The solution I currently prefer is to use two copies of the main table: one for authenticated users (who can update it), and a read-only copy for anonymous users. The read-only copy would be updated periodically, maybe every hour or so. The lag wouldn't normally be apparent because selects made by authenticated users would be routed to the master copy they are updating.
I hope that splitting the load this way is going to help a lot because only 16% of search queries on PhilPapers are made by authenticated users. This strategy should eliminate 84% of query clashes. The strategy could also be extended by keeping track of which users have recently updated the main table and only routing those to the master. In this way I think we'd eliminate virtually all clashes. We could also route all queries of a certain type to the read-only copy.

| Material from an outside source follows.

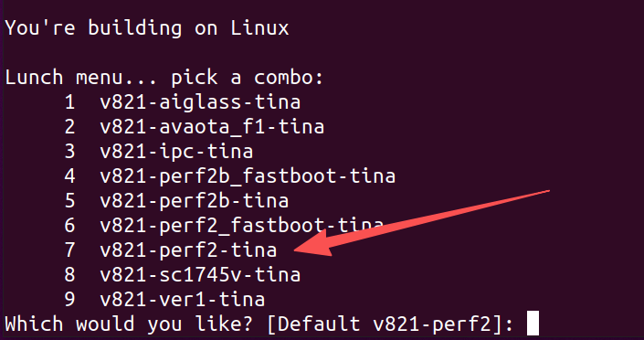Click the "Lunch menu... pick a combo:" text
Image resolution: width=644 pixels, height=340 pixels.
164,78

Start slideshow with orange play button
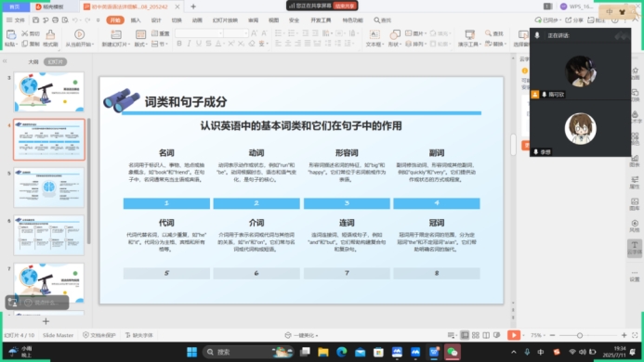(513, 335)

One remaining question is how to do the copying. I've considered using MySQL replication, but it's not clear that it's possible to replicate tables/databases within a single server, and I'm reluctant to introduce a dependency on another machine/VM. Anyway, since replication is almost synchronous this wouldn't solve the problem: the replication updates would cause as many locks on the 'read-only' copy as the user updates cause on the master copy. The approach I favour at this point is to rebuild the read-only table like this on a periodic basis:
create table main_ro_tmp like main;
insert into main_ro_tmp select * from main where not deleted;
drop table main_ro;
rename table main_ro_tmp to main_ro;
I use a temporary table to build the new version because the insert statement currently takes about 4-5 minutes due to all the indexes on this table. It would be a little faster to create the indexes after having inserted the data, but I don't think the complication is worth the code complexification (I couldn't use "like main" anymore to automatically track whatever the index config on main is).
Ideally they're be a way of blocking selects on main_ro between statements 3 and 4, but "lock tables main_ro write, main_ro_tmp write" doesn't work: MySQL complains that there's a transaction in process. Looks like renaming is incompatible with locks. Any suggestions appreciated, though I think statement 4 will execute fast enough it's not a major concern.